**DIRECTIONS FOR THIS TASK:** Put everything in the items below, from the line containing "[Прокладка радіатора масляного GAZO" down to the line containing "Вхід (126, 6)", into a JSON list of strings. Include both of those lines, give each line its own string, and leave out blank lines.

[Entries on target coordinates]
'''

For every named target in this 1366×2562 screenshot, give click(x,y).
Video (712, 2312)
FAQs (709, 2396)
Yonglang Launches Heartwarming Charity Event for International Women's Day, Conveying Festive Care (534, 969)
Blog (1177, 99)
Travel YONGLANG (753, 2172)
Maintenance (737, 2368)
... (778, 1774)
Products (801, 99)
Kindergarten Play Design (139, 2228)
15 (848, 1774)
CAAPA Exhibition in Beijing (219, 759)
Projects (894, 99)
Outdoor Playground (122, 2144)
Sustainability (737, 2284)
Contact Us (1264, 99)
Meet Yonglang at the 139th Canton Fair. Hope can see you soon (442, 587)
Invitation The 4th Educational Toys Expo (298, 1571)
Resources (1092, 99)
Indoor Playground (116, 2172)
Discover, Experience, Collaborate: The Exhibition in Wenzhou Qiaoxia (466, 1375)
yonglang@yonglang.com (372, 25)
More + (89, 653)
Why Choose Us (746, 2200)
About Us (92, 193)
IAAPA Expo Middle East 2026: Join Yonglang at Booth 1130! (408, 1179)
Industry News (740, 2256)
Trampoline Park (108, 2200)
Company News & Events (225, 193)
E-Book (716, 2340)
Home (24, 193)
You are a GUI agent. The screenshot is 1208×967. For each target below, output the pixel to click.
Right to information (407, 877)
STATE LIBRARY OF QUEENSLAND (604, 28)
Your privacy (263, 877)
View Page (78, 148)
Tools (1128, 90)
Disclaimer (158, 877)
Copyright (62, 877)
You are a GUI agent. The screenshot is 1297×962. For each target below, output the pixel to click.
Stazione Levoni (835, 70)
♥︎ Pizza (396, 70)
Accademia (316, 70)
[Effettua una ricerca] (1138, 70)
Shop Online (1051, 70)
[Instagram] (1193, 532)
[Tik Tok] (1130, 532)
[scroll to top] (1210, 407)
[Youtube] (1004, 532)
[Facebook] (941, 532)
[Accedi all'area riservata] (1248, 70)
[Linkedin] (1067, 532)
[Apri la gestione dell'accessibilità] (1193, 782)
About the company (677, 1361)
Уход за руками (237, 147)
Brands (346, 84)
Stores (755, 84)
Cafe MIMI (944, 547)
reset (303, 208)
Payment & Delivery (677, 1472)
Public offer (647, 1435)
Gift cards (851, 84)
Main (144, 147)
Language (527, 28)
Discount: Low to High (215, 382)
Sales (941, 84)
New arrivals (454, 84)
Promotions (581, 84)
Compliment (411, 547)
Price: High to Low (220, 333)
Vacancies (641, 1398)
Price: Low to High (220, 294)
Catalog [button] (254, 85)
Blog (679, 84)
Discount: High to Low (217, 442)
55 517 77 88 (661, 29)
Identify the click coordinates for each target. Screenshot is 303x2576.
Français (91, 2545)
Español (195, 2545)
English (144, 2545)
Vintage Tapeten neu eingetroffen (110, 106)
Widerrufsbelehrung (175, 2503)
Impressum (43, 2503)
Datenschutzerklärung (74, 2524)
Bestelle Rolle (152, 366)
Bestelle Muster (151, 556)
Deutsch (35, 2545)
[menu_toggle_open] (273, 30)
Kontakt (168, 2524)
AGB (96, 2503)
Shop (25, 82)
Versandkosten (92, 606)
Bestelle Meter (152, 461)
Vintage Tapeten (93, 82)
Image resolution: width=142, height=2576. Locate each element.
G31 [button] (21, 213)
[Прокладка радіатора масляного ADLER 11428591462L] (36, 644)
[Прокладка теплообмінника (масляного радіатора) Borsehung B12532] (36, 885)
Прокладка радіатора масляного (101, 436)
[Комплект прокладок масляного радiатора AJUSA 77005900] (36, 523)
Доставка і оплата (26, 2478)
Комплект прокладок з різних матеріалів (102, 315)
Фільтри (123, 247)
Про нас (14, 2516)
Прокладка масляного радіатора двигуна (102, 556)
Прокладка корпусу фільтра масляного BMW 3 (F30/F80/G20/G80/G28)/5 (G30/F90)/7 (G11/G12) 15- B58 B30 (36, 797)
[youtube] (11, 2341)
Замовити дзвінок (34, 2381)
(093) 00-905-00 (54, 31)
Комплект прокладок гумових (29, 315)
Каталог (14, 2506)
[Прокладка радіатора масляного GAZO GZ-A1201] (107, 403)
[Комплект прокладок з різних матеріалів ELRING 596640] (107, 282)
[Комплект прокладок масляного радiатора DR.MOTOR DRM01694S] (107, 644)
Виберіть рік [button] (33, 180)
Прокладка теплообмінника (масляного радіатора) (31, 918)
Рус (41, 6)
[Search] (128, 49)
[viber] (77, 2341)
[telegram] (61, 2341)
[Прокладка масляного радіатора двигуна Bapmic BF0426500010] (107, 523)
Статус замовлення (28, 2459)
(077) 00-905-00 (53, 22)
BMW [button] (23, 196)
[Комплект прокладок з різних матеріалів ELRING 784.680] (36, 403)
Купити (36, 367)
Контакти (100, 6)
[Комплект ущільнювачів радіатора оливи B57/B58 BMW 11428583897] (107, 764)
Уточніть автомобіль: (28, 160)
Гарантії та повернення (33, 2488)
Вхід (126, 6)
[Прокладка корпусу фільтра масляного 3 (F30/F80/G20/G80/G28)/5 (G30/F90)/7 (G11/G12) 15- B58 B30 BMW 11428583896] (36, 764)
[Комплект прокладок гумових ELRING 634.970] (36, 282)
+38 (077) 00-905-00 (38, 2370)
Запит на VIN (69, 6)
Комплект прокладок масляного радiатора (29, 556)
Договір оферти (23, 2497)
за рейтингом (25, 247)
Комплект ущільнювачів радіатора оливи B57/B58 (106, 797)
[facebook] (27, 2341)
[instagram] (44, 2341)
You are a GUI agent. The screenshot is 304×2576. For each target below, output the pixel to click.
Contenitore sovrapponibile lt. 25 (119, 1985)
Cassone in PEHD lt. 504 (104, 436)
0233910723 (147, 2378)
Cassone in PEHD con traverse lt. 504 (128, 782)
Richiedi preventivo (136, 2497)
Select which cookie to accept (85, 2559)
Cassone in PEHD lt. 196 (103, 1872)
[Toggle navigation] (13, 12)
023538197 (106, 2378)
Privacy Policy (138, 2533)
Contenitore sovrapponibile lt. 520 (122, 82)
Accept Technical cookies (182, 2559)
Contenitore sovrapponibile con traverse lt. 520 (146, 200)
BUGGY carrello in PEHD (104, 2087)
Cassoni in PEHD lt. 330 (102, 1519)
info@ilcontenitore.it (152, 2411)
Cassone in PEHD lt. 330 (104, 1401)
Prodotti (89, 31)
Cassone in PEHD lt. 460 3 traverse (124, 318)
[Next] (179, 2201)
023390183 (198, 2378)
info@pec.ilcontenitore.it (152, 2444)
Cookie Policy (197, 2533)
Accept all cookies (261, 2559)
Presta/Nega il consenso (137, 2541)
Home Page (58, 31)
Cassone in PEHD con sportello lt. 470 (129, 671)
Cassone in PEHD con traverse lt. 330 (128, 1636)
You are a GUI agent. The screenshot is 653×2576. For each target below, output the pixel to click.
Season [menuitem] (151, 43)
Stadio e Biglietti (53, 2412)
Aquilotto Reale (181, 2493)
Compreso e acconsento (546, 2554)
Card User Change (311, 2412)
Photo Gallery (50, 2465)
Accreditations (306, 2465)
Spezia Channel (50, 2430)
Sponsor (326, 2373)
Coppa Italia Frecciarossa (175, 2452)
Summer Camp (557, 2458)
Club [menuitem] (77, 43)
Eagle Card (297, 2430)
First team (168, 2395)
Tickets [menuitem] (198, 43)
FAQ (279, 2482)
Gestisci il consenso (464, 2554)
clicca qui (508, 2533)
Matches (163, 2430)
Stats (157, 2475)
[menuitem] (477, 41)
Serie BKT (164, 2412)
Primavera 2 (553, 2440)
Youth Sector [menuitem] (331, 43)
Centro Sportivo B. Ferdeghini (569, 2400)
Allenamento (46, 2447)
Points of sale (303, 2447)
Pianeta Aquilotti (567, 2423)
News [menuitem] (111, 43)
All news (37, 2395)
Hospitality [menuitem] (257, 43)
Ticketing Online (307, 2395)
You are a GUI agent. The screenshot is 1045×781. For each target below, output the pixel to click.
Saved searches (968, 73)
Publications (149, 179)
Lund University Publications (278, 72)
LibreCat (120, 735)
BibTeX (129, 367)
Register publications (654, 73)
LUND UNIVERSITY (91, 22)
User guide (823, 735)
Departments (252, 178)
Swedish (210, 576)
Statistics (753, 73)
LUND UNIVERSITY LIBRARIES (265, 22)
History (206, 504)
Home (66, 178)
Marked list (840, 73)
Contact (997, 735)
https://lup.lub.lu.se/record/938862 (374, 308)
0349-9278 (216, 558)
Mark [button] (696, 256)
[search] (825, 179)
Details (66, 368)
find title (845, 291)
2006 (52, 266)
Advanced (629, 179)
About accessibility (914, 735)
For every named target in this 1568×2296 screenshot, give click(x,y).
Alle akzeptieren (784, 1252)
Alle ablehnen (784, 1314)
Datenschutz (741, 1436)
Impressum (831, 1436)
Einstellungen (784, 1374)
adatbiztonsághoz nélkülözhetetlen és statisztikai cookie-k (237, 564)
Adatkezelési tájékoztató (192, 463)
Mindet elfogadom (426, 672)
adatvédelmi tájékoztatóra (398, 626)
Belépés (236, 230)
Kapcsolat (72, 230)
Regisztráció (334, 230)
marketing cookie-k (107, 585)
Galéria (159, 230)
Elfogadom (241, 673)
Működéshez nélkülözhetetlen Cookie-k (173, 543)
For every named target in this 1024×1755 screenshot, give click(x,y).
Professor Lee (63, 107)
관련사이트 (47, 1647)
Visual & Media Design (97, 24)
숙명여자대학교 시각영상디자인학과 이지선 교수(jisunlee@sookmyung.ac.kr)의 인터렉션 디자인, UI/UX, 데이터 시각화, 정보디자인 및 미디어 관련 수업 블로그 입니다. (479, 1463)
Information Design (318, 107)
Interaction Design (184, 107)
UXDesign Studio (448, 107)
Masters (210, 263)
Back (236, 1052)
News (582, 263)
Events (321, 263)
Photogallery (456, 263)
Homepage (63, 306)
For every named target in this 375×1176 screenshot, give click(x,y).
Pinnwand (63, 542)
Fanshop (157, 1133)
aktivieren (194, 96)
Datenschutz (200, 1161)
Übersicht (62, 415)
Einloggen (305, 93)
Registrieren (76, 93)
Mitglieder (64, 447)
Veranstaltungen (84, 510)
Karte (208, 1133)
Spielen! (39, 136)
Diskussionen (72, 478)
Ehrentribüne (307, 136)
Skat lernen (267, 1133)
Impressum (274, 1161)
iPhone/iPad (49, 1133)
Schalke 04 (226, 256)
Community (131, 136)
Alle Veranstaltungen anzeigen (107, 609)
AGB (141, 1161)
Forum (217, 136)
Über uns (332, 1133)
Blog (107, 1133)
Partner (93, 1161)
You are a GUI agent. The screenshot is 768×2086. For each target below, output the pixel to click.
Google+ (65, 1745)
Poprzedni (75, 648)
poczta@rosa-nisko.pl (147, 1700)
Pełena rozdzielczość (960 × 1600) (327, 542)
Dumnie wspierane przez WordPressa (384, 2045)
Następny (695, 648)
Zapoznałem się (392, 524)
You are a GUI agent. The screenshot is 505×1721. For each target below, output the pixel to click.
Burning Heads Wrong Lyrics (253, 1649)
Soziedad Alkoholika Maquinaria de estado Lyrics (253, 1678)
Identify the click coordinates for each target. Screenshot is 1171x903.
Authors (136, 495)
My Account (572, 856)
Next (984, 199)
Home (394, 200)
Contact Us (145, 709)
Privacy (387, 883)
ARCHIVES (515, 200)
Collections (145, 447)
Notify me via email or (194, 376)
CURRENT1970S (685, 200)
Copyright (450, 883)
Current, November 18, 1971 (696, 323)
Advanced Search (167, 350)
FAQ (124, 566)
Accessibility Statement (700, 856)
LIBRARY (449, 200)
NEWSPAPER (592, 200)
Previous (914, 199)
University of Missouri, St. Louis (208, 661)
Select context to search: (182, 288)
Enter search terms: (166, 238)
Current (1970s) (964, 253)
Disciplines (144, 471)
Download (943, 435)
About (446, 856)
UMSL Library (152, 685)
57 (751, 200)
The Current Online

'''

**WRITTEN SOLUTION:**
[
  "[Прокладка радіатора масляного GAZO GZ-A1201] (107, 403)",
  "[Комплект прокладок з різних матеріалів ELRING 596640] (107, 282)",
  "[Комплект прокладок масляного радiатора DR.MOTOR DRM01694S] (107, 644)",
  "Виберіть рік [button] (33, 180)",
  "Прокладка теплообмінника (масляного радіатора) (31, 918)",
  "Рус (41, 6)",
  "[Search] (128, 49)",
  "[viber] (77, 2341)",
  "[telegram] (61, 2341)",
  "[Прокладка масляного радіатора двигуна Bapmic BF0426500010] (107, 523)",
  "Статус замовлення (28, 2459)",
  "(077) 00-905-00 (53, 22)",
  "BMW [button] (23, 196)",
  "[Комплект прокладок з різних матеріалів ELRING 784.680] (36, 403)",
  "Купити (36, 367)",
  "Контакти (100, 6)",
  "[Комплект ущільнювачів радіатора оливи B57/B58 BMW 11428583897] (107, 764)",
  "Уточніть автомобіль: (28, 160)",
  "Гарантії та повернення (33, 2488)",
  "Вхід (126, 6)"
]